Barbara Roper, director of investor protection at the Consumer Federation of America, said Wall Street was “using every tool in their toolbox.” She added, “Their reaction is so over the top that the only thing I can see is that they just don’t want their regulator to be able to keep an eye on them.”

Given Finra’s reputation among some critics, Ms. Roper said, the aggressive Cards proposal has taken some Wall Streeters by surprise. “The industry sees this as evidence of Finra becoming less of a lap dog,” she said.

Mr. Ketchum said that the proposal would make it possible for Finra to spot patterns that suggest bad behavior by a brokerage firm, a branch office or an individual broker.

Dishonest brokers do not usually take advantage of only one client, Mr. Ketchum said. Instead, “they fall in love with a product or they fall in love with a strategy and they put tons of people in it.” Thus, a comprehensive database that displays all of the activity at a firm or branch can help Finra zero in on abuse, he said.

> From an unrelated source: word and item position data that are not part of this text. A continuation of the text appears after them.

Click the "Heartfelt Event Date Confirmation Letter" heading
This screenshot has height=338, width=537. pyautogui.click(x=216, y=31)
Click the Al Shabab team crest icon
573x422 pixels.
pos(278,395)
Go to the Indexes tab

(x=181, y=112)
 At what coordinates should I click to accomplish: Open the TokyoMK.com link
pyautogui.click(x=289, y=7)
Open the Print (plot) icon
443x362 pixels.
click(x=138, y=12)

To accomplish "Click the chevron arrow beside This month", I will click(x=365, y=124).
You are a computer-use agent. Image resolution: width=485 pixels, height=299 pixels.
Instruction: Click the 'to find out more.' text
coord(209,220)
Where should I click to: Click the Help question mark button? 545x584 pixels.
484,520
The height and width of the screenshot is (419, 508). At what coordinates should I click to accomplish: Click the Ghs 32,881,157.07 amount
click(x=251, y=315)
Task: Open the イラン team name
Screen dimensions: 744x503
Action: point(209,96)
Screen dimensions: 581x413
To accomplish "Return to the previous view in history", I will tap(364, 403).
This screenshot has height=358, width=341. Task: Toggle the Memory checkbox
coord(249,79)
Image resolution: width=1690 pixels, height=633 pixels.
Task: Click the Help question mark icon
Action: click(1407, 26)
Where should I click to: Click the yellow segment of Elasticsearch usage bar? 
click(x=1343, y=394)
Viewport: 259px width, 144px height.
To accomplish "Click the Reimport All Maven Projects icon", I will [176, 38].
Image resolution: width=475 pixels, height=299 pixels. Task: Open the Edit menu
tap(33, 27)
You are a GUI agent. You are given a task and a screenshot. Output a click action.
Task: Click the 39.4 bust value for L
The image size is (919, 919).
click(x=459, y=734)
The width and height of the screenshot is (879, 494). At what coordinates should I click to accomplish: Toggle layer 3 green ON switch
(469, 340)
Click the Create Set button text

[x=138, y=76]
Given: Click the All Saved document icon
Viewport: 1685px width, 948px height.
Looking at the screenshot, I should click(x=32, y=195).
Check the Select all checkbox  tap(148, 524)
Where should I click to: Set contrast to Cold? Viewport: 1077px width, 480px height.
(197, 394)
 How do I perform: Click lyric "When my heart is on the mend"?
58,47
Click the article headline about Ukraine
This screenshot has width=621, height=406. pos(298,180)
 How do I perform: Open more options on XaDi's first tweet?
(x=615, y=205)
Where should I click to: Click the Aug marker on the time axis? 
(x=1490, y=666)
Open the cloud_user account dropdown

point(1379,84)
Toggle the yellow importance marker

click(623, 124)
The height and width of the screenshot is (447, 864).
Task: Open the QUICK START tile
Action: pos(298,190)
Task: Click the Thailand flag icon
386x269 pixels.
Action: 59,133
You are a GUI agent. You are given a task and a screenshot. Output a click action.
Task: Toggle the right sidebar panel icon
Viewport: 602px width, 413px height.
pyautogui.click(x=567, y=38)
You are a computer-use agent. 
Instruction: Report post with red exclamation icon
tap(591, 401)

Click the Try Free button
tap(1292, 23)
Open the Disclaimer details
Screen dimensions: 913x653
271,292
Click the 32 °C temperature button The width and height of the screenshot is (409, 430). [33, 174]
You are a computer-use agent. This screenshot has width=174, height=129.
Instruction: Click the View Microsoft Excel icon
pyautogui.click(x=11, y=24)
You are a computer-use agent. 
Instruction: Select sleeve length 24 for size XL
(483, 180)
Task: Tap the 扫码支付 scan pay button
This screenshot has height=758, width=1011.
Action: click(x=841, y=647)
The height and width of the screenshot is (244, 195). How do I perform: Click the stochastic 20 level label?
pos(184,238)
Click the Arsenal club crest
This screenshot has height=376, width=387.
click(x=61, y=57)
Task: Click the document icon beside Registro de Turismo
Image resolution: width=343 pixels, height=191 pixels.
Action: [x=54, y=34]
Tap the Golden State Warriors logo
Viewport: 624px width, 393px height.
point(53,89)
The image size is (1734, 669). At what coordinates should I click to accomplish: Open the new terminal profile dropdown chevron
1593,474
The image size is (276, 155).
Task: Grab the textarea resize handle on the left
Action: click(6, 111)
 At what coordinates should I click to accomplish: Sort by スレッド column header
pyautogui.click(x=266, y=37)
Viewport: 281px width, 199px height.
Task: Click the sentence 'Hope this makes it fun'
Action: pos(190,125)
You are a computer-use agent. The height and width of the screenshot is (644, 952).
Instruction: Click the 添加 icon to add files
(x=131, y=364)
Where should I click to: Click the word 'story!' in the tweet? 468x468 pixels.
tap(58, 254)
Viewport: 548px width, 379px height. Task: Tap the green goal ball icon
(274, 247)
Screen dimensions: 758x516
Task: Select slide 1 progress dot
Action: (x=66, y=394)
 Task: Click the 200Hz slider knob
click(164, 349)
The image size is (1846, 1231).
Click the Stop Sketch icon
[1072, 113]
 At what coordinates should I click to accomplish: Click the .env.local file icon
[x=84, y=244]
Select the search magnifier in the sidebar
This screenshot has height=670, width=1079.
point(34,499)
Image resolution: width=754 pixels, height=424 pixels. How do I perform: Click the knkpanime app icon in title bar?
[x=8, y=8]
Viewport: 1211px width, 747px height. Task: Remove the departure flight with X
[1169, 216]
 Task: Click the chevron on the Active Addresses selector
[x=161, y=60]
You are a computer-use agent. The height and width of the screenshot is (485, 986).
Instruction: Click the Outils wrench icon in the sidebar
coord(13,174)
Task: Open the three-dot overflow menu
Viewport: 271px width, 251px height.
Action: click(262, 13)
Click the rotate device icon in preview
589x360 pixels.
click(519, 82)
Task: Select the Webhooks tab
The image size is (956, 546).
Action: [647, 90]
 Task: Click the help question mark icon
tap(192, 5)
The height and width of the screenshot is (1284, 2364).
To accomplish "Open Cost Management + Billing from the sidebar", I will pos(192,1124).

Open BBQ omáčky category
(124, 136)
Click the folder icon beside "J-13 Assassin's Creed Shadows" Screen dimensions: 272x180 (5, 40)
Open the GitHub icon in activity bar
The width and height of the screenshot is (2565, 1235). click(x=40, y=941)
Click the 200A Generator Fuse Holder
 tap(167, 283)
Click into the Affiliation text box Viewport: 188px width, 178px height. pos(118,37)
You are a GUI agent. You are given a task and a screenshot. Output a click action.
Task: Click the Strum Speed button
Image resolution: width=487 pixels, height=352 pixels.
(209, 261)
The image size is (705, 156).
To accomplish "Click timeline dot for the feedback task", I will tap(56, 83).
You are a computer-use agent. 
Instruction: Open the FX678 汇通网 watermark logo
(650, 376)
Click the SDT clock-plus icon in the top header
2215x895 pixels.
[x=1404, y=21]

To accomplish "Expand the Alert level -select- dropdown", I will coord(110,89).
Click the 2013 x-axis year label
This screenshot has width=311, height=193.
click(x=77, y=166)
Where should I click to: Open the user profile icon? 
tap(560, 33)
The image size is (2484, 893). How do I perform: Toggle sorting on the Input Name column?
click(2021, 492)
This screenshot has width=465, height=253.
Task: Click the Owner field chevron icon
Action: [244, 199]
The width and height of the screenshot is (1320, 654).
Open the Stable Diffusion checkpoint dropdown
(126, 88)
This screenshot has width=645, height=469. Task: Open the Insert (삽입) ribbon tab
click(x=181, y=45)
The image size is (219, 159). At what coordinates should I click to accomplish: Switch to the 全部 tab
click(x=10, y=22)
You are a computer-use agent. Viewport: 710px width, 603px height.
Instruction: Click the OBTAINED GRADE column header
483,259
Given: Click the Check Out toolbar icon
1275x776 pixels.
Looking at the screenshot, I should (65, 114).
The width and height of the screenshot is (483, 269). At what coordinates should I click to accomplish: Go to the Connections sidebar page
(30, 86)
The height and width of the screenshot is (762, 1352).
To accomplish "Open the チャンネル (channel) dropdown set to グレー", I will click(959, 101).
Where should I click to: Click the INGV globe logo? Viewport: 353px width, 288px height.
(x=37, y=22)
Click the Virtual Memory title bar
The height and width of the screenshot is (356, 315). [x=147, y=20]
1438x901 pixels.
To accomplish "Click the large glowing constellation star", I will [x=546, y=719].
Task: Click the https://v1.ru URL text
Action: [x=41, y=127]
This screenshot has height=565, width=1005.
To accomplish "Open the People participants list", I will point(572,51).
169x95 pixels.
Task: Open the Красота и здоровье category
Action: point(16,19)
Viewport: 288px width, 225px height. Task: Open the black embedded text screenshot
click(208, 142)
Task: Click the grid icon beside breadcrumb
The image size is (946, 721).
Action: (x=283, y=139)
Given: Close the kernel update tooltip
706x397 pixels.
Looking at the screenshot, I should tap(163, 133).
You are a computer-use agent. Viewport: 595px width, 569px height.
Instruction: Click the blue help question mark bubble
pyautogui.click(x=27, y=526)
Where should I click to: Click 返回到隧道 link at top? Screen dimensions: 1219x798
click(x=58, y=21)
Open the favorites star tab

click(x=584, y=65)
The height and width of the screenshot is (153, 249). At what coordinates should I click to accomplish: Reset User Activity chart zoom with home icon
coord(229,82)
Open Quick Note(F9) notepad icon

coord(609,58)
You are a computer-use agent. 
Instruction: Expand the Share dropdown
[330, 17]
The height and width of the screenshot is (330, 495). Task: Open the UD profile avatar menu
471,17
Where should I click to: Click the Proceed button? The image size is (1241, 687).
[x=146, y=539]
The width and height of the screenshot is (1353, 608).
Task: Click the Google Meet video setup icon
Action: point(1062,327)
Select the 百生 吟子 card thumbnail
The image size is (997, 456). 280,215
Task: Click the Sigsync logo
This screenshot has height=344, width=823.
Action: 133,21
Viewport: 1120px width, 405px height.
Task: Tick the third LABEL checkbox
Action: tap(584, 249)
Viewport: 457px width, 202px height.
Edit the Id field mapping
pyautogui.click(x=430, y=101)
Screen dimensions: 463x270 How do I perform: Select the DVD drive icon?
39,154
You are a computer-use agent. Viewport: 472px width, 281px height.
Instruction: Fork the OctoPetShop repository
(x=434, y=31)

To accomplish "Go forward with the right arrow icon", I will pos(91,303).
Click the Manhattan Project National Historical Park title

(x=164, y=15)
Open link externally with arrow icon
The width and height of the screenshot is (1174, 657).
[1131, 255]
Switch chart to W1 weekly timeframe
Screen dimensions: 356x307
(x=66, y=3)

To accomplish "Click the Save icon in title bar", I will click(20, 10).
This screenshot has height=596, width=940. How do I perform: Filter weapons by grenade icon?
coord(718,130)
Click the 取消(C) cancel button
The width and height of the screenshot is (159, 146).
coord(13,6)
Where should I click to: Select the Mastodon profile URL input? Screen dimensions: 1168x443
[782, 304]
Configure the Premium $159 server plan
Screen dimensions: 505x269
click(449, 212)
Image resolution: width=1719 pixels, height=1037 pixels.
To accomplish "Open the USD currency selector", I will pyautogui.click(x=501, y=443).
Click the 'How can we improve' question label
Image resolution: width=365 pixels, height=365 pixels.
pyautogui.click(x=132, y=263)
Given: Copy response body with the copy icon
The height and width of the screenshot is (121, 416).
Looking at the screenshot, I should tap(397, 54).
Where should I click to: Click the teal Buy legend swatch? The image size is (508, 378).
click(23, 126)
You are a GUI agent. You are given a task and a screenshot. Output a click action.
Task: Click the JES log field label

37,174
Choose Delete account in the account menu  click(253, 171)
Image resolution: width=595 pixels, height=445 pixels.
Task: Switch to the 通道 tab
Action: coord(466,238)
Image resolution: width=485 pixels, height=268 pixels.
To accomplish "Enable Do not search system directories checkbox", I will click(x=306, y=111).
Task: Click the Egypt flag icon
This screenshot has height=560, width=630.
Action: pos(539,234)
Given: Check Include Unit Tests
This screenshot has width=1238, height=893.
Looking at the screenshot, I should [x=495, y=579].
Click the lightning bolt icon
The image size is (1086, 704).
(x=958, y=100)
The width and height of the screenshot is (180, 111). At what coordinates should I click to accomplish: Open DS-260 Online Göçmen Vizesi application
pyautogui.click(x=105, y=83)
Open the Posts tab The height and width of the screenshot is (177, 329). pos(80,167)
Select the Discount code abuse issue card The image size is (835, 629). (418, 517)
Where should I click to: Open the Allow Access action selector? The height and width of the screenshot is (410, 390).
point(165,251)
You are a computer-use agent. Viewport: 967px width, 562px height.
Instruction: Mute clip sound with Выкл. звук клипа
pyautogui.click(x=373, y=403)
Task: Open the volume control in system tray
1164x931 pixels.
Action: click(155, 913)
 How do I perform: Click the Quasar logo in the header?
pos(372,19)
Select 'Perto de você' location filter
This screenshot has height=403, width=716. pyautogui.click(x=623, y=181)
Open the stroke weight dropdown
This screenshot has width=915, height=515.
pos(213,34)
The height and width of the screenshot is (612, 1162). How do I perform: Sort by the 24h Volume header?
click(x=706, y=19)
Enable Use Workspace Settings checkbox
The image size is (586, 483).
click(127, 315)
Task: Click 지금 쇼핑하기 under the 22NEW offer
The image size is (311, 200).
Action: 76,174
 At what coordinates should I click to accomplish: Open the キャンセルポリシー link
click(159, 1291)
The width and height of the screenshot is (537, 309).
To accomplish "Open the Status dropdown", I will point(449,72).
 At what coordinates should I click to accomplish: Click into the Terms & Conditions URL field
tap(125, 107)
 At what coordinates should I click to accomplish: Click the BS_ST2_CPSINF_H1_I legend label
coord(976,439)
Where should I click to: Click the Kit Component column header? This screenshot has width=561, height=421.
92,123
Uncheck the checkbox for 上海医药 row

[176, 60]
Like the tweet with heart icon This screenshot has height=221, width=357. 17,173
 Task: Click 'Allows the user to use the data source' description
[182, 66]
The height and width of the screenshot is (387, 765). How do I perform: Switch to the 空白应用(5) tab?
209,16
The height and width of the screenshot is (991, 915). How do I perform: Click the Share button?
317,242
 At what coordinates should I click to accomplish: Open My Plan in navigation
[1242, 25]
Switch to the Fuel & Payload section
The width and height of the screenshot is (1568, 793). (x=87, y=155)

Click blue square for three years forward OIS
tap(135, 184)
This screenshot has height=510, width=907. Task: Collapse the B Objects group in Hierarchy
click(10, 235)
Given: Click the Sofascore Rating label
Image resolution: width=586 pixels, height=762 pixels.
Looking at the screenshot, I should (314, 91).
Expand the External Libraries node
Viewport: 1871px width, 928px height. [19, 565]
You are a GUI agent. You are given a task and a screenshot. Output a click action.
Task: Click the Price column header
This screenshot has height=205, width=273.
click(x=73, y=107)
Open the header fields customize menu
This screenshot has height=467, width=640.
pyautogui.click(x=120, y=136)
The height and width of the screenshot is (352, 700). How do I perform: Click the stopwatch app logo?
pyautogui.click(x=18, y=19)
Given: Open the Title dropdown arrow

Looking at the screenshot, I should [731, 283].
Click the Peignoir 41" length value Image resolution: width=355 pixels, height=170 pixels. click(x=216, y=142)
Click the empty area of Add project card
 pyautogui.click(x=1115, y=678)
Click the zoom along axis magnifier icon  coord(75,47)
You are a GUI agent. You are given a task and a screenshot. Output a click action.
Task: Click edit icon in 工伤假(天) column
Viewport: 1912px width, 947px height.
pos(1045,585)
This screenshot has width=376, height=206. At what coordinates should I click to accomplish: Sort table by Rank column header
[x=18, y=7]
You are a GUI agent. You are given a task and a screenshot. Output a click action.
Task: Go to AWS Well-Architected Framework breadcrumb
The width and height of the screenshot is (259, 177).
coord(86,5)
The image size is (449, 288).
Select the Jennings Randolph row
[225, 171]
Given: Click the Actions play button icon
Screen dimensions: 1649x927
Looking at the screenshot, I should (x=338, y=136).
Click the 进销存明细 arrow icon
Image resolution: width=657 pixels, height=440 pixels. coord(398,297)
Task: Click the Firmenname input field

Ms. Roper said the program would let Finra jump on problems more quickly. “It creates a real deterrent,” she said. “Who’s going to churn an account if it immediately sends off a warning siren at Finra?”

In objecting to Cards, the securities industry has been most vocal about the potential for a vast repository of investor information to be hacked. After perusing the data security objections raised in a first round of comment letters in early 2014, Finra revised its proposal and said that customers’ names, addresses and tax identification numbers would not be included.